* [ASSIGNED TASK]:
Up to and including the line that contains "Click the Compress button", repeat each line of the data exactly, starting from the first.
[INPUT FOR THIS TASK]
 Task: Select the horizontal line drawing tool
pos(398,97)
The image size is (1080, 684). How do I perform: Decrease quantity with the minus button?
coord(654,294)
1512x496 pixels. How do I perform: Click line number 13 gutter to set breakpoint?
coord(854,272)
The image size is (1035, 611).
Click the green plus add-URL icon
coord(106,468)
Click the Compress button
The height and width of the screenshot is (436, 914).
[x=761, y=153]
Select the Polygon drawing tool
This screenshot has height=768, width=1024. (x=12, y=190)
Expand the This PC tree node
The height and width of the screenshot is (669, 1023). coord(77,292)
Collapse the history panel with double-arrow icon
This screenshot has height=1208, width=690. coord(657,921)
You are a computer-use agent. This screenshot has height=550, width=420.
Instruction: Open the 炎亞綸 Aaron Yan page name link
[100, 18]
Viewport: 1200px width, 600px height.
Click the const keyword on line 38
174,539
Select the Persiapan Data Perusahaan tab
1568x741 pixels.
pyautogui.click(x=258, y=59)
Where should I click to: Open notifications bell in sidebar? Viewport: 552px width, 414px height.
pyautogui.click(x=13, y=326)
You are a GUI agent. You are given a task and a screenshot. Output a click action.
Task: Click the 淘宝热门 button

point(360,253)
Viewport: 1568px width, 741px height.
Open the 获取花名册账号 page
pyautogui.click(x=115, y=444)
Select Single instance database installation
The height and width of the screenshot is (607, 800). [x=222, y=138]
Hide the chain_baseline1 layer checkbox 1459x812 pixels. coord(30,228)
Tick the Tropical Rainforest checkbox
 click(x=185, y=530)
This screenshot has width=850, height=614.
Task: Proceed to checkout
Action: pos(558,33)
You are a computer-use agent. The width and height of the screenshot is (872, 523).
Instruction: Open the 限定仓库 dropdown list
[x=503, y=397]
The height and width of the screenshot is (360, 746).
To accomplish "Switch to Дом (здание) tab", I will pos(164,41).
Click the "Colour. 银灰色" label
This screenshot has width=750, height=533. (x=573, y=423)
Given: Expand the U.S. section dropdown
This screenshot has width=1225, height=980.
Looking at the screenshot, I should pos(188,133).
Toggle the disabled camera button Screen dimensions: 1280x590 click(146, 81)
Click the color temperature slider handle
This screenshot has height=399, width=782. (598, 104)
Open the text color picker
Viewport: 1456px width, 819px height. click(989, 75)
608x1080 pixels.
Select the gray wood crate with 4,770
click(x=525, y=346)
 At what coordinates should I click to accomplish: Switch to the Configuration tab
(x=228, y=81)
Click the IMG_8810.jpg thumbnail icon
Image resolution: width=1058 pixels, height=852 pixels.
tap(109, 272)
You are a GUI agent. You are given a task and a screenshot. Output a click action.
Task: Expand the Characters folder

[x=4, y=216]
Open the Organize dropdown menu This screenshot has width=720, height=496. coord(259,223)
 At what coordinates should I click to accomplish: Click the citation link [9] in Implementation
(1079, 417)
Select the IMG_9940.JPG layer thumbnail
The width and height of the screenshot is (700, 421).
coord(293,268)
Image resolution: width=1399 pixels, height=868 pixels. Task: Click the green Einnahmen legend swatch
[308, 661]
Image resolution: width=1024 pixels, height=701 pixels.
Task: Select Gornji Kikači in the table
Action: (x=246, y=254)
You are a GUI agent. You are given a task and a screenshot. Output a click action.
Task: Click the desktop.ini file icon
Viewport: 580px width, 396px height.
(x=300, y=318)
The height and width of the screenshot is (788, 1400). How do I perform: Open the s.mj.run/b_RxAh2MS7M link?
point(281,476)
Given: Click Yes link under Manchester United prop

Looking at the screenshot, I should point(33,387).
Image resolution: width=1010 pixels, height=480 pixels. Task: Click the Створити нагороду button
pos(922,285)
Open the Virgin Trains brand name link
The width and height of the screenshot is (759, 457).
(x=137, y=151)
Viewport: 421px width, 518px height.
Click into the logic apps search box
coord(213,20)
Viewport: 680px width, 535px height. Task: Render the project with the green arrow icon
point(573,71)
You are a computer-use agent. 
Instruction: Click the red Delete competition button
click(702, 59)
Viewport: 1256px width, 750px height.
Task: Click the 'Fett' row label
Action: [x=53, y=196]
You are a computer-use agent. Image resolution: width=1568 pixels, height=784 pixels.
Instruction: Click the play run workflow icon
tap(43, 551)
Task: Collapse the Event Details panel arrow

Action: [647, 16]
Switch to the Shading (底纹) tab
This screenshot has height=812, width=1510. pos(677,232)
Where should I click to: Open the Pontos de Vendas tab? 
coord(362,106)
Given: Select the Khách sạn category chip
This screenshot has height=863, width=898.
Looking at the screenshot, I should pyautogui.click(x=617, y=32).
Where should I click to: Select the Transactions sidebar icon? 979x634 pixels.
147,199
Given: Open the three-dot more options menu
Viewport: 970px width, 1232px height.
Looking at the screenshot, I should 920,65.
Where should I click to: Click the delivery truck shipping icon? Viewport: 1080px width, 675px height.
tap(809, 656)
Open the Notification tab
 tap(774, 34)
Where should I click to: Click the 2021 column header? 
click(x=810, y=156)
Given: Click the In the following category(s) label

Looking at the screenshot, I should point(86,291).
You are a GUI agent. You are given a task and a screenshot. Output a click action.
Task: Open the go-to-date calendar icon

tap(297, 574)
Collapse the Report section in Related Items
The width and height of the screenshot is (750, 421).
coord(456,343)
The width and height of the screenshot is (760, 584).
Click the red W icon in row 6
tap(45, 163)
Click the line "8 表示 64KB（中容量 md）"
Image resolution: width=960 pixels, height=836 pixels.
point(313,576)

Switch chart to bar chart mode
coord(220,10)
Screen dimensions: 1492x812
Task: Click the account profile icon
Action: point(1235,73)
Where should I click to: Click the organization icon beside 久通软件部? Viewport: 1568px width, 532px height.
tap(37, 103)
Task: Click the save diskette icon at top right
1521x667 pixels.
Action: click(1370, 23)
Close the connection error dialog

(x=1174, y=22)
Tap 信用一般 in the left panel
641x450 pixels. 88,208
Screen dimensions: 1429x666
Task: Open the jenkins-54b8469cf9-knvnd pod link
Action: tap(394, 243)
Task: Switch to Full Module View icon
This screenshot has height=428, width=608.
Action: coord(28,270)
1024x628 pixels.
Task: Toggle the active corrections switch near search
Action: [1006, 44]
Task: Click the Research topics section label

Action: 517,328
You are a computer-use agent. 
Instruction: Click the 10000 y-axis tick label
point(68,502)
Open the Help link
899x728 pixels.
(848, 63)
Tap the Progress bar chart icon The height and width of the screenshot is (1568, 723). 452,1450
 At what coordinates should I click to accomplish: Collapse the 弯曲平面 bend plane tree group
[/INPUT FOR THIS TASK]
* [TASK ANSWER]:
 Task: Select the horizontal line drawing tool
pos(398,97)
The image size is (1080, 684). How do I perform: Decrease quantity with the minus button?
coord(654,294)
1512x496 pixels. How do I perform: Click line number 13 gutter to set breakpoint?
coord(854,272)
The image size is (1035, 611).
Click the green plus add-URL icon
coord(106,468)
Click the Compress button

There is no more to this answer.